CBC News obtained a copy of the letter, which was signed by Chief Sidney Peters, co-chair of the assembly.

Peters wrote the assembly wants additional time to analyze the bill and "its potential implications for our constitutionally protected rights and the waters of Mi'kma'ki."

The letter goes on to say the assembly will follow up on its concerns with the committee.

"It is our hope that there will be an opportunity to discuss and address these concerns with the Senate committee, and that this letter marks the beginning of a more involved and meaningful nation-to-nation dialogue between the assembly and the Senate," the letter concludes.

The chair of the Senate committee, Paul Massicotte, told members Thursday they would hear from the chiefs in early September before proceeding with examination of the bill.

"They're going to get a full hearing because we're going to have a meeting just for that purpose," said Massicotte.
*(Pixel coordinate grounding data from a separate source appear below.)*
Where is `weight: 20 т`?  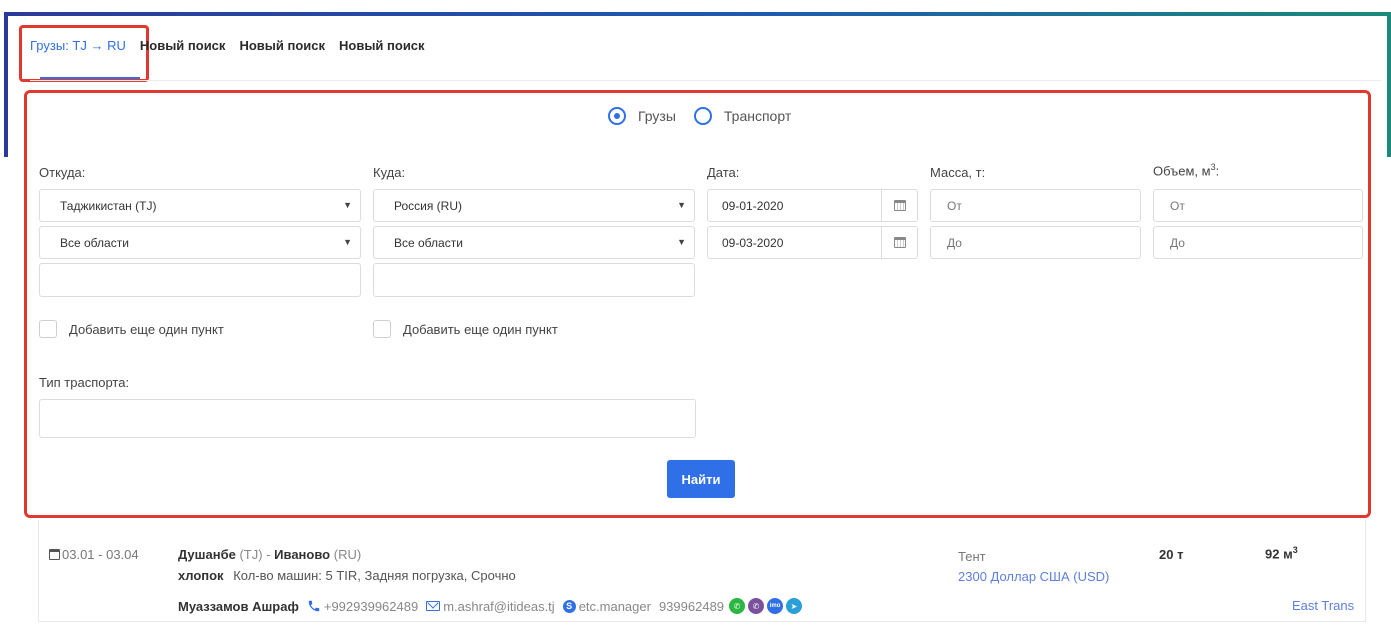 weight: 20 т is located at coordinates (1172, 554).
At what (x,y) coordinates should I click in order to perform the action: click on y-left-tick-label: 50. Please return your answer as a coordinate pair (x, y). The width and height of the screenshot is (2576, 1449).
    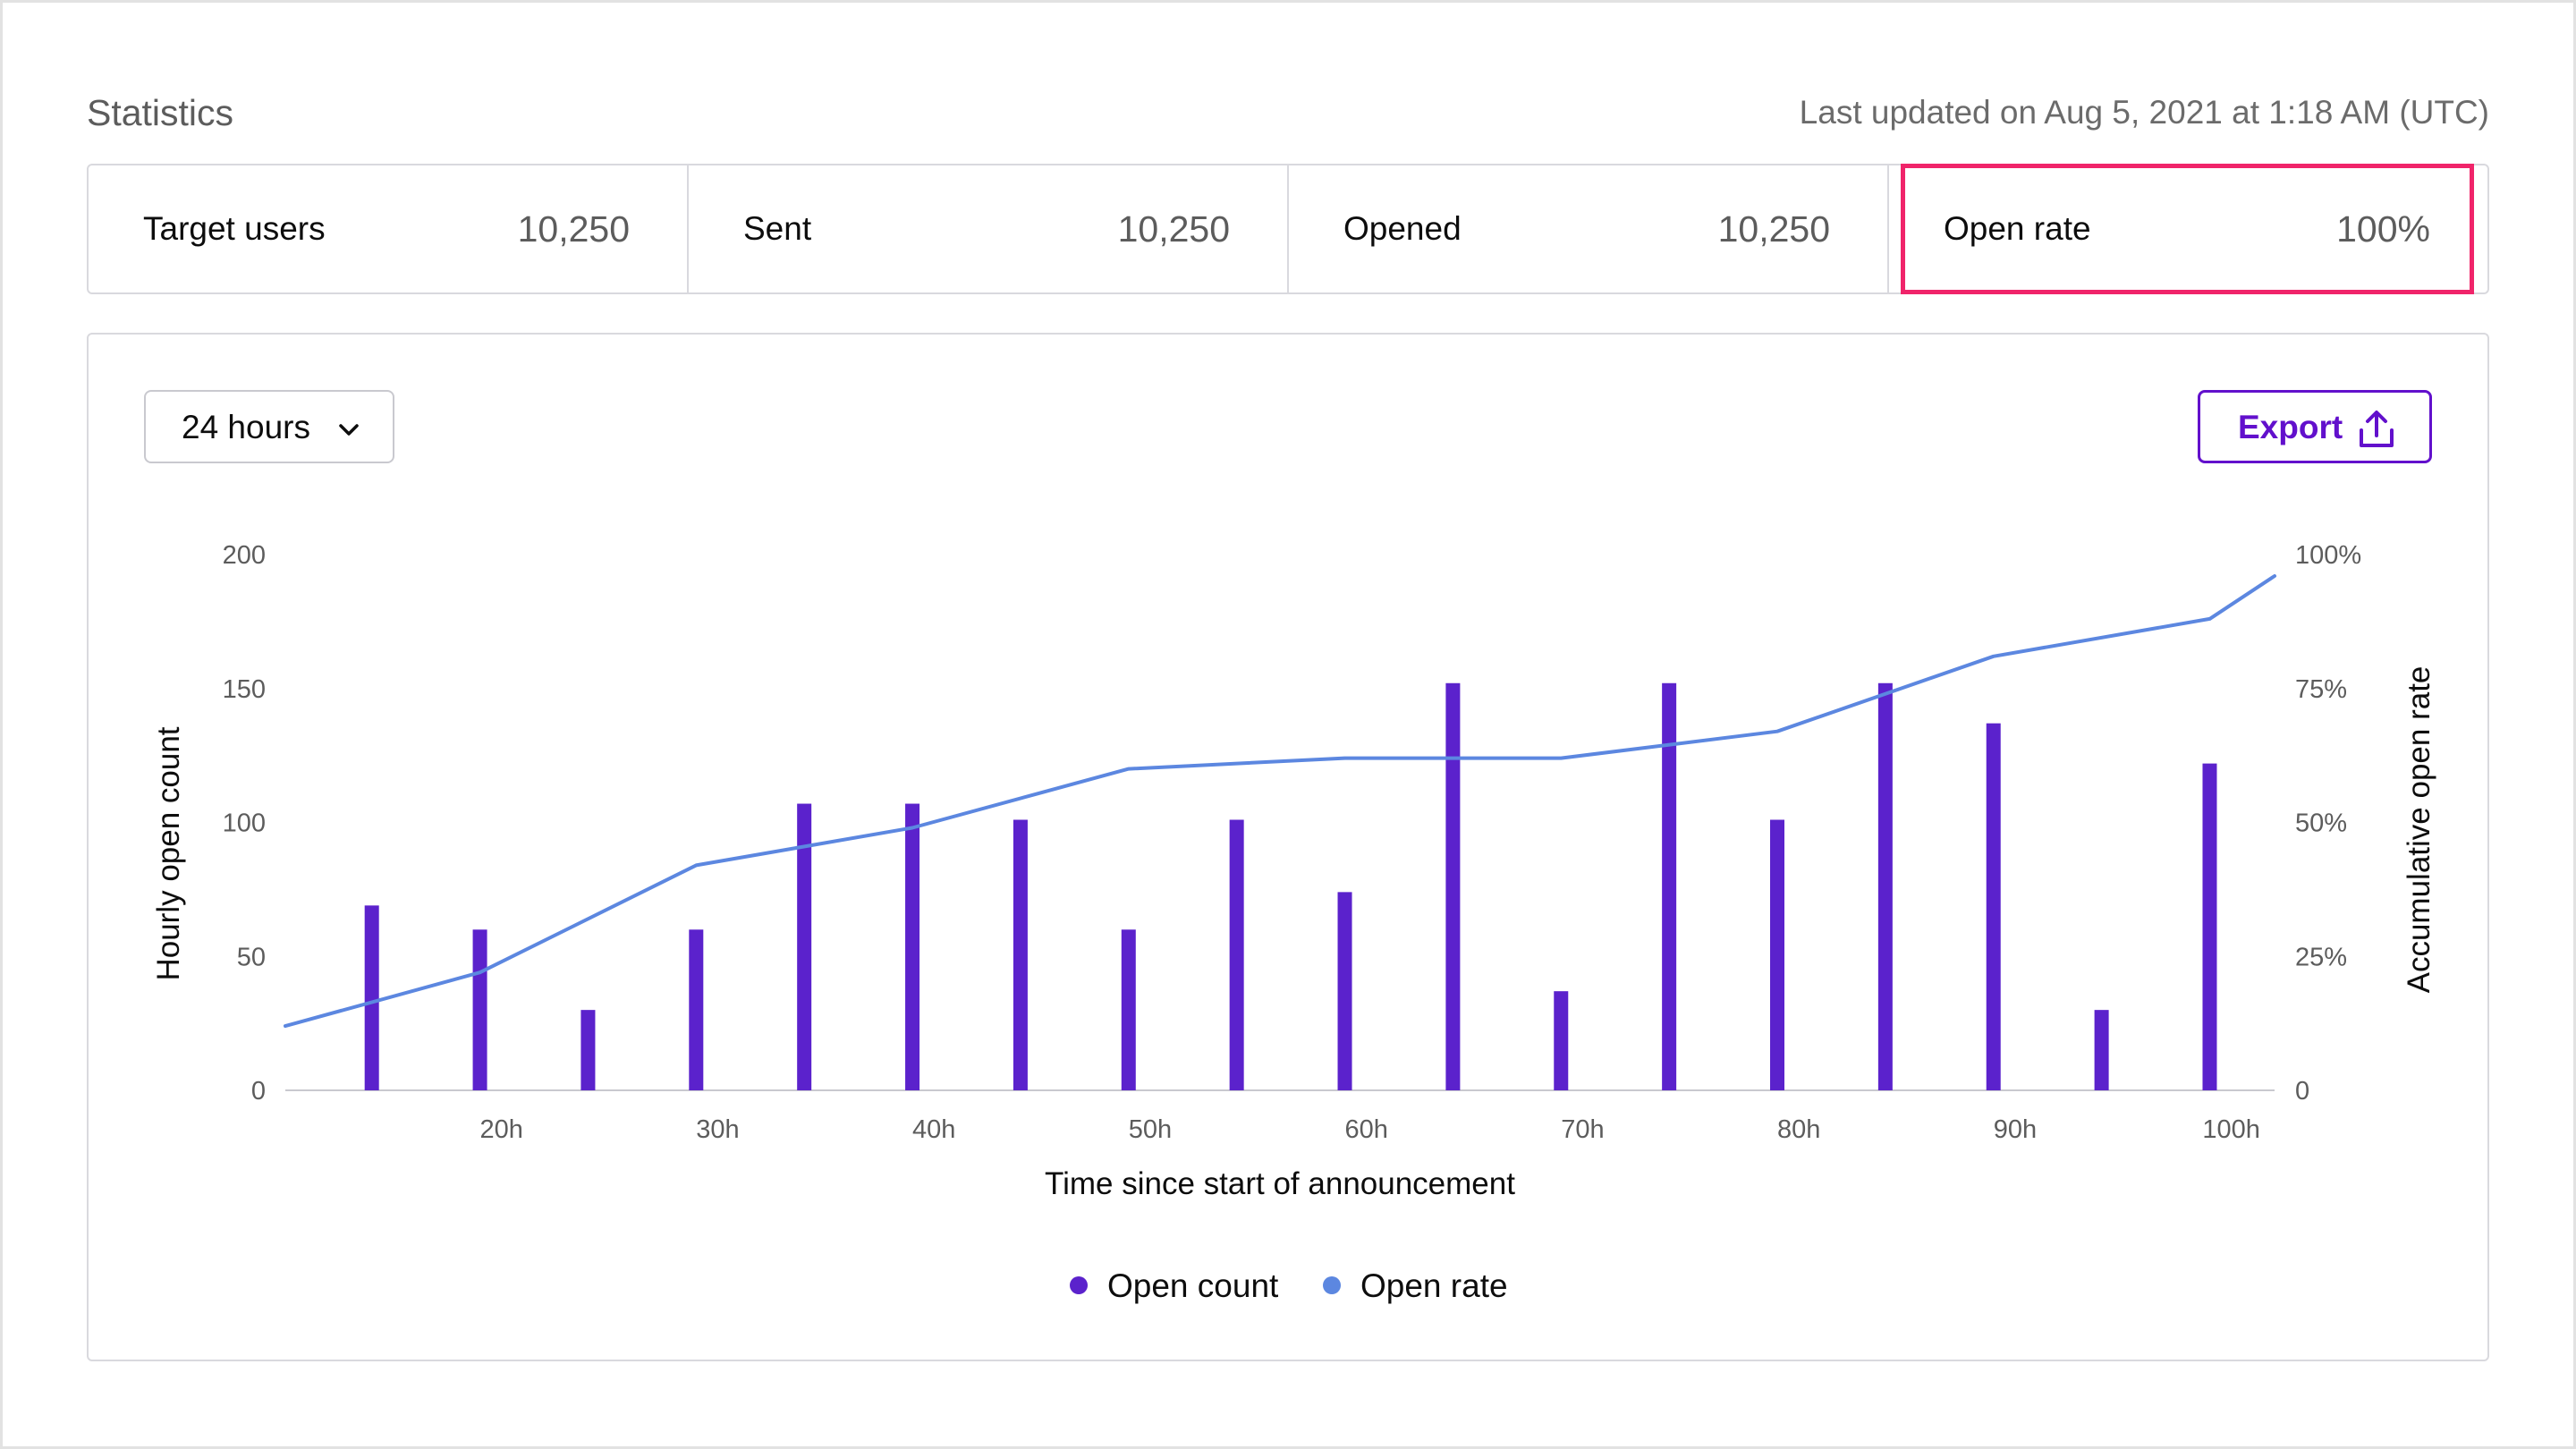
    Looking at the image, I should click on (251, 957).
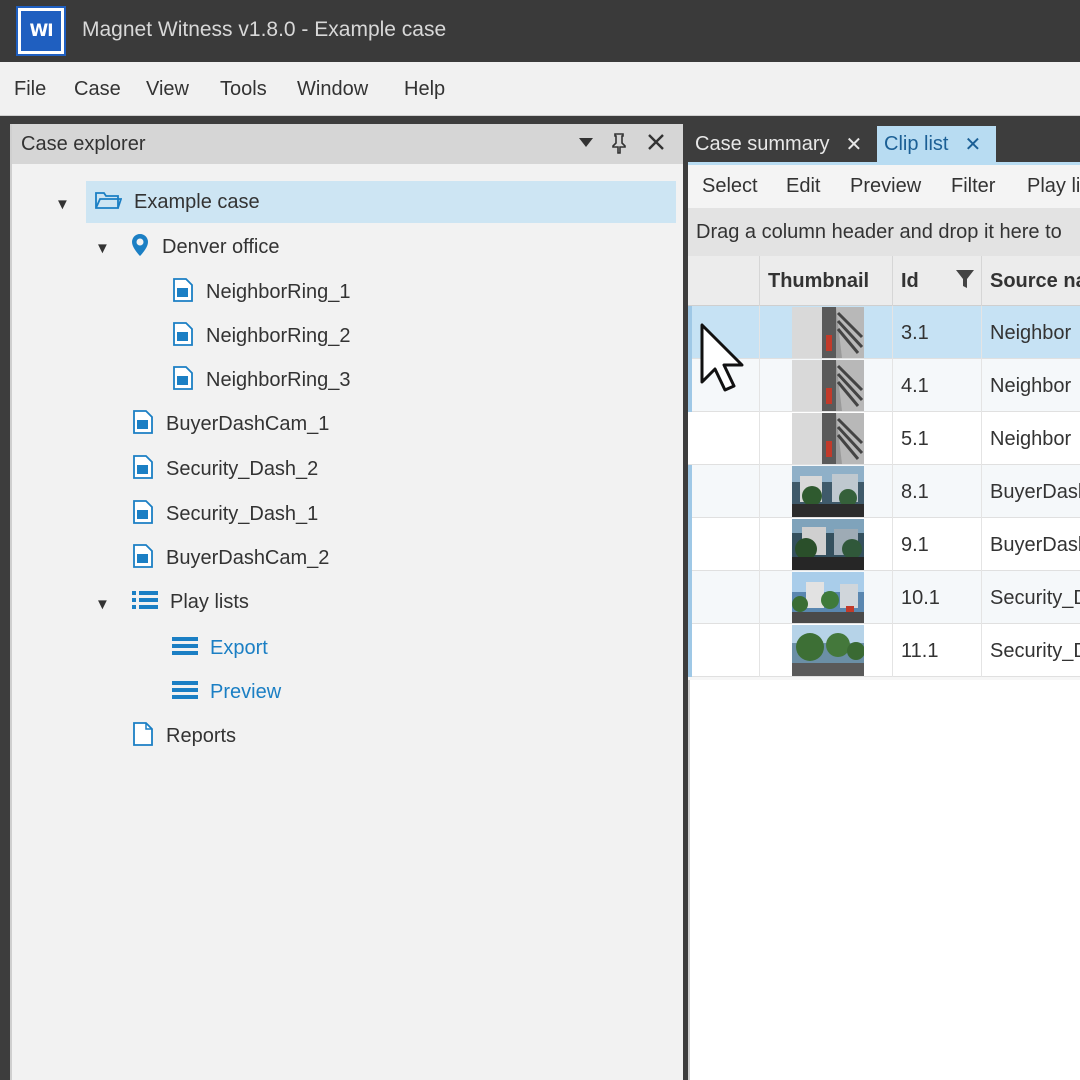 This screenshot has height=1080, width=1080. I want to click on tab-case-summary: Case summary ✕, so click(781, 144).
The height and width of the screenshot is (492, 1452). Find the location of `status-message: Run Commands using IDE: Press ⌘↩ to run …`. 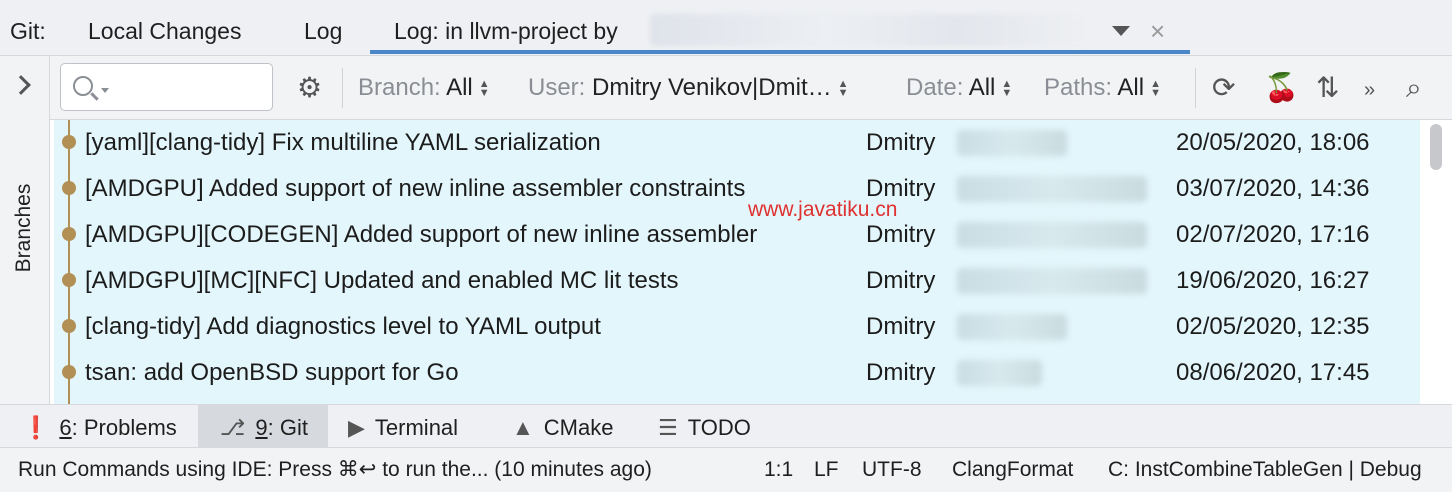

status-message: Run Commands using IDE: Press ⌘↩ to run … is located at coordinates (335, 470).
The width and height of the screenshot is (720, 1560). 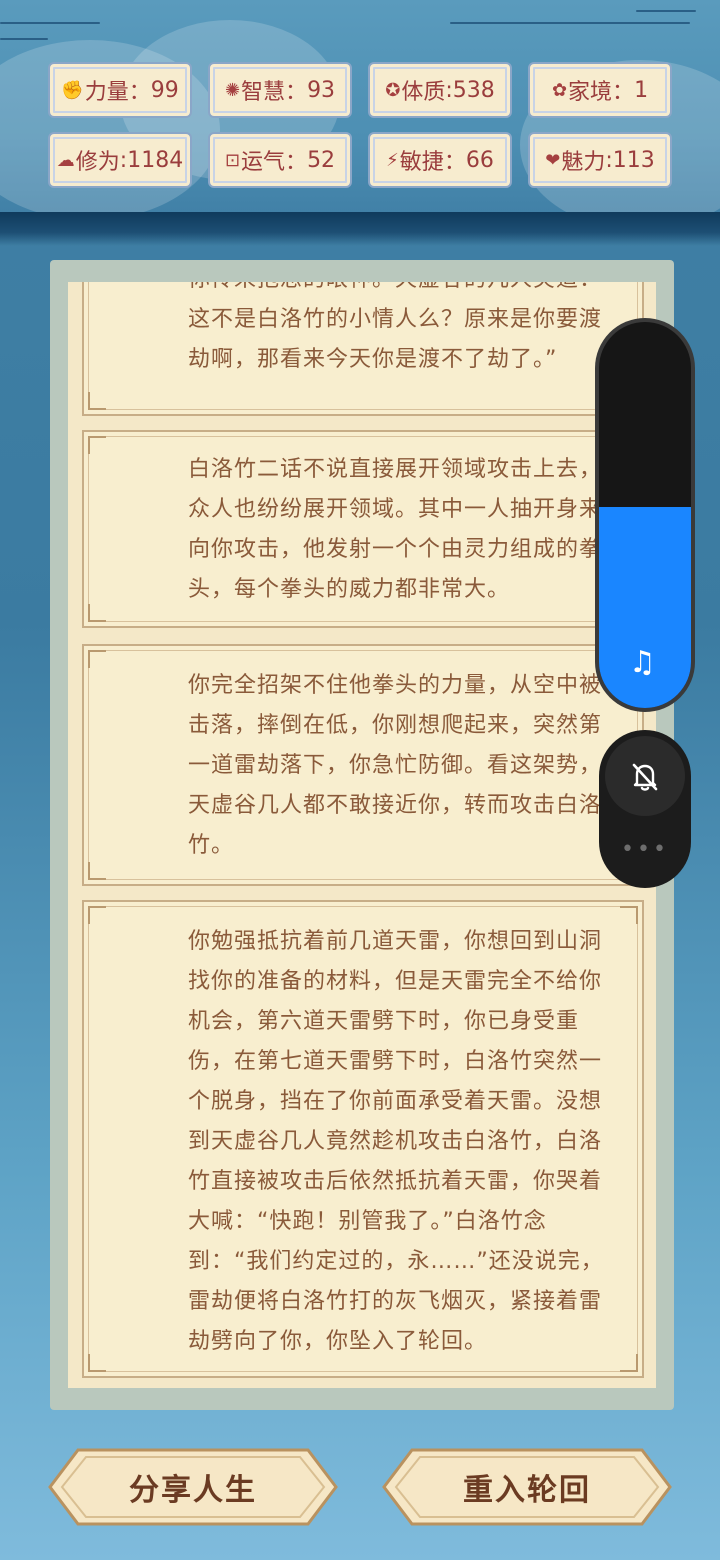 What do you see at coordinates (280, 90) in the screenshot?
I see `stat-wisdom: ✺ 智慧： 93` at bounding box center [280, 90].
Delay could come at a cost, warns Rushton

Rushton later told CBC News although he was surprised to hear concerns from the chiefs, he didn't see that as a blow to his efforts to speed up passage of Bill C-49.

"This is new information that's been put in front of me and I think my history has proven [that] whenever an issue's put at hand, I'll deal with it," he said from the airport in Ottawa.

The Houston government had been hoping to introduce mirror legislation in early fall.

Rushton said that would have to wait until the federal bill is passed, but he cautioned any delay could jeopardize "huge investment this fiscal year from many investors that are looking for a regulatory regime put into place."

"It's very important for this legislation to pass as soon as possible," Rushton said.